Metadata-Version: 2.4
Name: dr-diagnostics
Version: 0.3.3
Summary: Diagnostics for dimensionality reduction methods such as t-SNE and UMAP
Author: Kasra Amirani
License-Expression: MIT
Project-URL: Tutorial, https://colab.research.google.com/drive/1BQqQumvkz3Qsq-JmlRioWxPJjePpQkcz?usp=sharing
Requires-Python: >=3.10
Description-Content-Type: text/markdown
License-File: LICENSE
Requires-Dist: numpy
Requires-Dist: scipy
Requires-Dist: scikit-learn
Requires-Dist: matplotlib
Requires-Dist: pandas
Requires-Dist: seaborn
Requires-Dist: umap-learn>=0.5.7
Dynamic: license-file

# dr-diagnostics

`dr-diagnostics` is a Python package for visual diagnostics of dimensionality
reduction embeddings.

It helps users inspect how well a low-dimensional embedding preserves structure
from the original high-dimensional data.

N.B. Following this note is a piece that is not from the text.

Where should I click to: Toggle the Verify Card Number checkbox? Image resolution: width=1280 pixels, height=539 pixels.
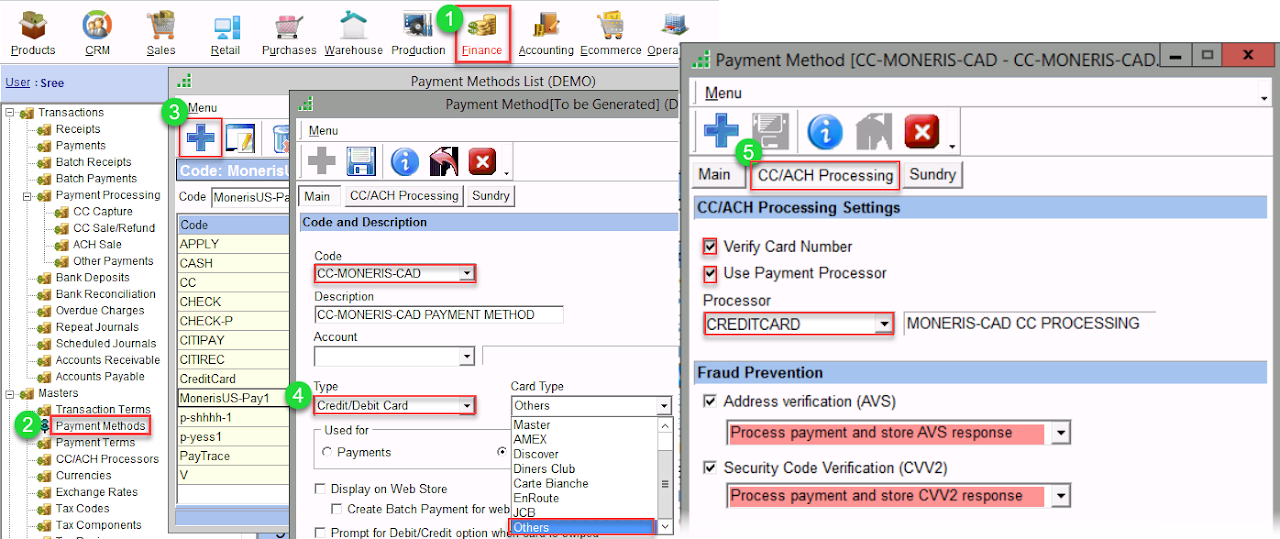coord(710,247)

The package supports user-provided
embeddings, as well as built-in workflows for t-SNE and UMAP.

## Tutorial

A hands-on tutorial notebook walks through the package on a synthetic dataset
(two clusters of different density plus a lone outlier) and shows how the
diagnostics reveal density equalisation and outlier absorption:

[![Open In Colab](https://colab.research.google.com/assets/colab-badge.svg)](https://colab.research.google.com/drive/1BQqQumvkz3Qsq-JmlRioWxPJjePpQkcz?usp=sharing)

## Installation

Install from PyPI:

```bash
pip install dr-diagnostics
```

Inside a Jupyter notebook or Google Colab cell, prefix the command with `!`:

```python
!pip install dr-diagnostics
```

## Features

- Visualize original data and low-dimensional embeddings, with optional named
  class legends.
- Compare high-dimensional and low-dimensional Euclidean distances
  (distance-fit plots).
- Approximate geodesic distances using a k-nearest-neighbour graph and compare
  them against low-dimensional Euclidean distances.
- Compute rank matrices from pairwise distance matrices and compare
  high-dimensional ranks with low-dimensional ranks.
- Trustworthiness and continuity curves over a range of neighbourhood sizes.
- Compare t-SNE similarity matrices `P` and `Q`, and UMAP similarity matrices
  `V` and `W`.
- Generate a six-panel dashboard combining the diagnostics in one figure.
- Inspect a single selected point and its k-nearest neighbours across all
  panels, or a specific pair of points (with automatic detection of the most
  distorted pairs).
- Show the true 3D scatter of the original data when it is three-dimensional
  (e.g. the Swiss Roll).

## License

This project is licensed under the MIT License.